Lt. John Jenal said the warrant was served Thursday at the Simmons home in Benedict Canyon near Beverly Hills in Los Angeles.

Jenal said the detectives involved want to emphasize that Simmons and his family were “extremely cooperative” and none of them are suspected of a crime.

Police would give no further comment on the investigation, but the detectives carrying out the search were said to be from the Internet Crimes Against Children Task Force Program, law enforcement specialists that look into the victimization of children over the internet.

According to CNN, the rocker’s publicist said the police search of the family home was connected with a crime that may have occurred on the property last year while Simmons was away touring with his band.

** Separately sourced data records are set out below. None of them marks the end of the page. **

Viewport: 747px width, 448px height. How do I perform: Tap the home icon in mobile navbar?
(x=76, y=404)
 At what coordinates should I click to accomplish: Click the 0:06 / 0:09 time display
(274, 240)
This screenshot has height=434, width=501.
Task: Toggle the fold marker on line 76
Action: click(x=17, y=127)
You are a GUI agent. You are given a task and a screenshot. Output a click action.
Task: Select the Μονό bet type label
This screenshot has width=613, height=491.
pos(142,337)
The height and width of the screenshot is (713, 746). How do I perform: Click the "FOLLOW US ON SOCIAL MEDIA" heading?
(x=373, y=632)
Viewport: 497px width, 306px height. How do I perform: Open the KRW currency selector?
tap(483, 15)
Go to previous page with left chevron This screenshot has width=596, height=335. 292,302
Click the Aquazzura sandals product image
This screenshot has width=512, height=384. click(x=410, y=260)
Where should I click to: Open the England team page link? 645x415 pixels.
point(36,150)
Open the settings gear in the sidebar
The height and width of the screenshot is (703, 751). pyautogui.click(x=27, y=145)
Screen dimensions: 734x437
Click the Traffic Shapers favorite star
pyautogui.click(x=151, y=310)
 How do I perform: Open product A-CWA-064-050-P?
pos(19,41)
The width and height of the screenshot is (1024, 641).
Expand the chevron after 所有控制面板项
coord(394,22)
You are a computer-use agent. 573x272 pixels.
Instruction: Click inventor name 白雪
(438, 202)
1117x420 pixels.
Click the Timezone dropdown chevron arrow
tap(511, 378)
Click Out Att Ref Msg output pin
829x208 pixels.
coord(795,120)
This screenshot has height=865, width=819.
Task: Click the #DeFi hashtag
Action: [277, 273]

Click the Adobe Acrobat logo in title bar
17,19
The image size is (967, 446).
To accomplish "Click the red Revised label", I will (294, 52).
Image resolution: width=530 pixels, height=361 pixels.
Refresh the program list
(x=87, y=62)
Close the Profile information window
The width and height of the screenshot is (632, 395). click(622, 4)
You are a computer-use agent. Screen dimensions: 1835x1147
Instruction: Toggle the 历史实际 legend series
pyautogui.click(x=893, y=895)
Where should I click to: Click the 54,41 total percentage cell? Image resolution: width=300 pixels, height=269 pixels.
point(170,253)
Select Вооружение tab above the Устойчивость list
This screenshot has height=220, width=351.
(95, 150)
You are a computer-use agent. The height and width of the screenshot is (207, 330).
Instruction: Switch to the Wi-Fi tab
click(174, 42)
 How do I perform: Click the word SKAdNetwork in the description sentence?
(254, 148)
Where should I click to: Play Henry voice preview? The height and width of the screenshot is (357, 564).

The rockers wife took to social media to thank fans for their support.

“We couldn’t be more horrified that someone used our residence for such heinous crimes. Law enforcement is on it.” Shannon Tweed Simmons tweeted on Thursday evening.

Citing an ongoing investigation, Tweed Simmons did not provide any details on the alleged crime.

Simmons, who plays bass and sings lead vocals in the legendary band since the early 1970s, was born Chaim Witz in Haifa and emigrated to New York City with his mother, a Holocaust survivor from Hungary, at the age of eight. His father, who subsequently remarried, stayed in Israel.

AP contributed to this report.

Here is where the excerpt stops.